- **BRIEF A**: From the mailing-list post on inter-species slavery, extract everything from "Date: Sun Nov" down to "states in the US.".
- **BRIEF B**: In the mailing-list post on inter-species slavery, what does the writer name as the driving force behind the capitalist plantations?

TEXT SEGMENT Block Start

Re: [OPE-L] Inter-species slavery

From: Rakesh Bhandari (bhandari@BERKELEY.EDU)
Date: Sun Nov 26 2006 - 04:50:35 EST

>I suspect that there is a more basic biological imperative.
>Look at the comparative survival and reproduction rates of
>slave owners versus non slave owners. The slave owners will
>have been better fed and more likely to see their children
>survive. This trait is shared with ant slavers.


I suggest that you consult Allin who lives in North Carolina to
determine how wildly
inaccurate this statement regarding treatment of children is. There were also
breeder states in the US.

At any rate, while some define capitalism in Weberian fashion as the
accumulation of capital by peaceful means, it's probably better
described as the maintaining and enlarging of a fund for luxury
consumption for a possessing class by means of the valorization of
capital and the capitalization of surplus value.
Capitalists may well have to decide whether to consume more nor or
maintain and increase their consumption base in the future by
continued investment, but I agree with Andrew Trigg that there is
autonomy to their luxury spending or that their luxury spending is
what drives the system. There is no motive to accumulate if that is
throttled. Trigg's work is seeming more important to me the more I
think about it.

Now that luxury fund will allow for higher survival rates, and the
keeping of dependants; I still don't think this makes parasitism in
ants anything like slavery in which in the US case 'the half black
children" were enslaved and some women were turned into breeders of
human commodities. Orgiastic and unlimited luxury spending was the
driving force behind the capitalist plantations, not reproductive
success, relative or otherwise. In other slave systems, sexual
pleasure was the driving force or the need for loyal troops free of
any counter obligations.

TEXT SEGMENT Block End
DATASET EXTRACT Block Start

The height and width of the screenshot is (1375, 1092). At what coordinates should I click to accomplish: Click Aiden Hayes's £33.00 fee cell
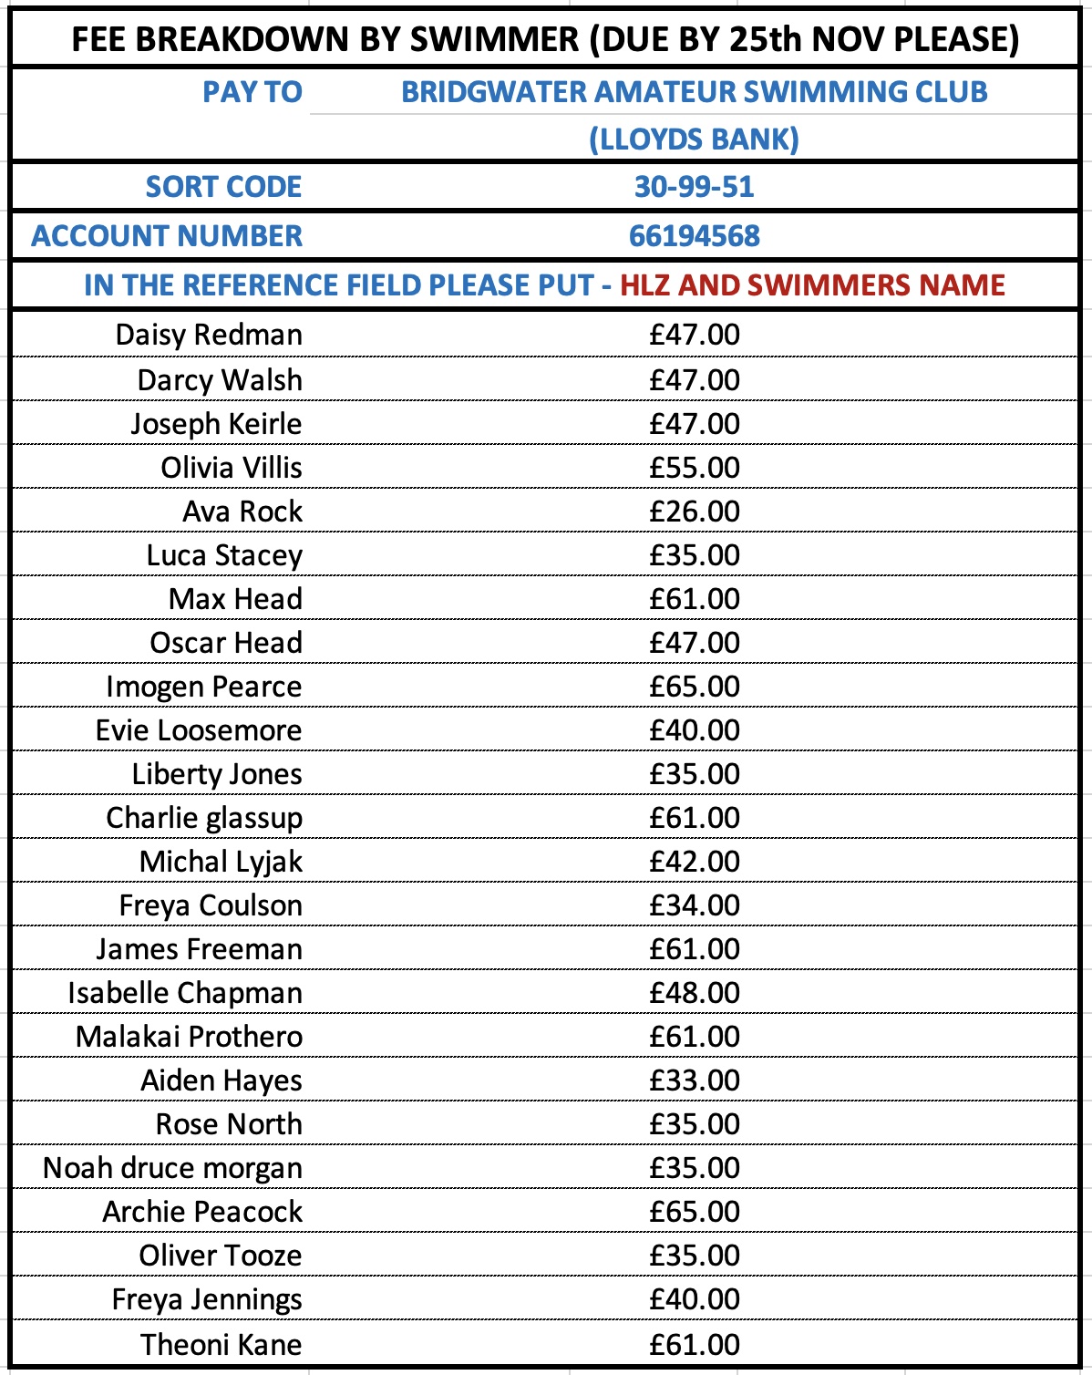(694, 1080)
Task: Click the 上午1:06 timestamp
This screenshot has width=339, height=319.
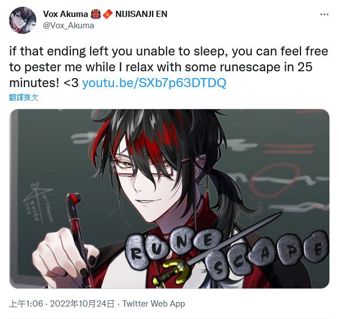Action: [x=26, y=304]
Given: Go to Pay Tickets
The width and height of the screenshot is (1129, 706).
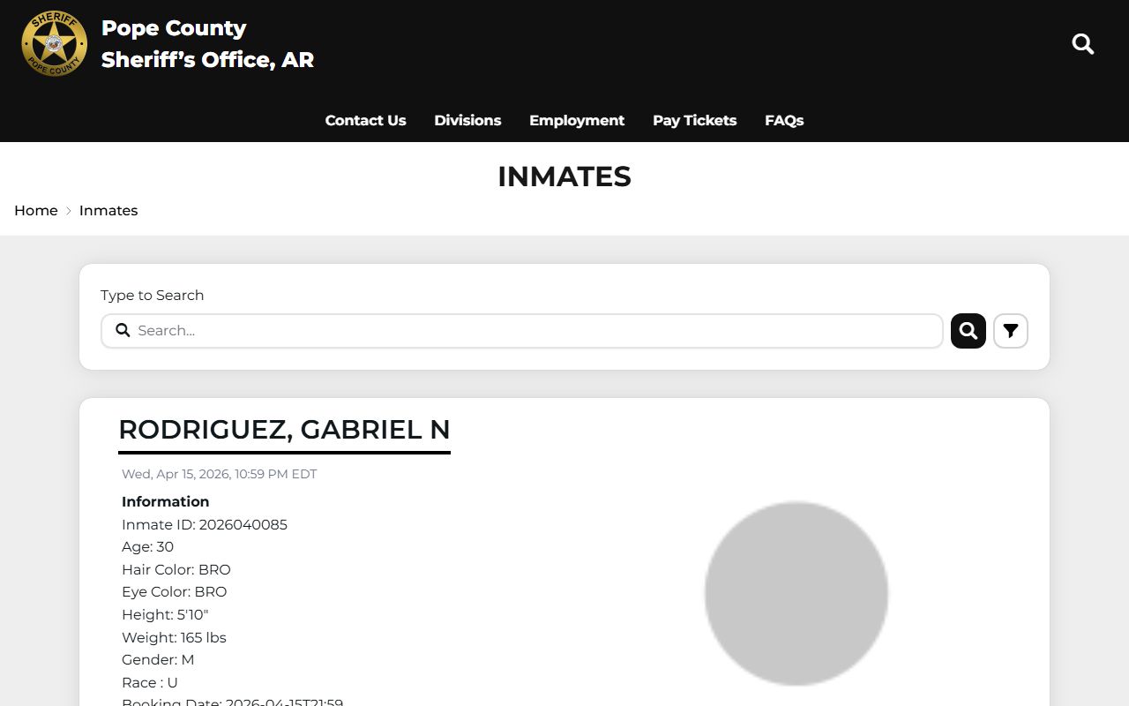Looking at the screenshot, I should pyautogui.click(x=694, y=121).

DATASET EXTRACT Block End
DATASET EXTRACT Block Start

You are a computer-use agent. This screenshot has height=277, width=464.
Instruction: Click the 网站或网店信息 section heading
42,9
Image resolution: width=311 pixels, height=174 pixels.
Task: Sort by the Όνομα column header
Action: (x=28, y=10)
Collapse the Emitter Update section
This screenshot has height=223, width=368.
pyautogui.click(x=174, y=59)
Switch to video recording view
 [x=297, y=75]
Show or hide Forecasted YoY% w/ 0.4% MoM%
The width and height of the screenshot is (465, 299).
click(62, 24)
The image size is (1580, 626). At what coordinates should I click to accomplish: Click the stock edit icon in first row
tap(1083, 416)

DATASET EXTRACT Block End

- **TASK OUTPUT A**:
Date: Sun Nov 26 2006 - 04:50:35 EST

>I suspect that there is a more basic biological imperative.
>Look at the comparative survival and reproduction rates of
>slave owners versus non slave owners. The slave owners will
>have been better fed and more likely to see their children
>survive. This trait is shared with ant slavers.


I suggest that you consult Allin who lives in North Carolina to
determine how wildly
inaccurate this statement regarding treatment of children is. There were also
breeder states in the US.

- **TASK OUTPUT B**: Orgiastic and unlimited luxury spending.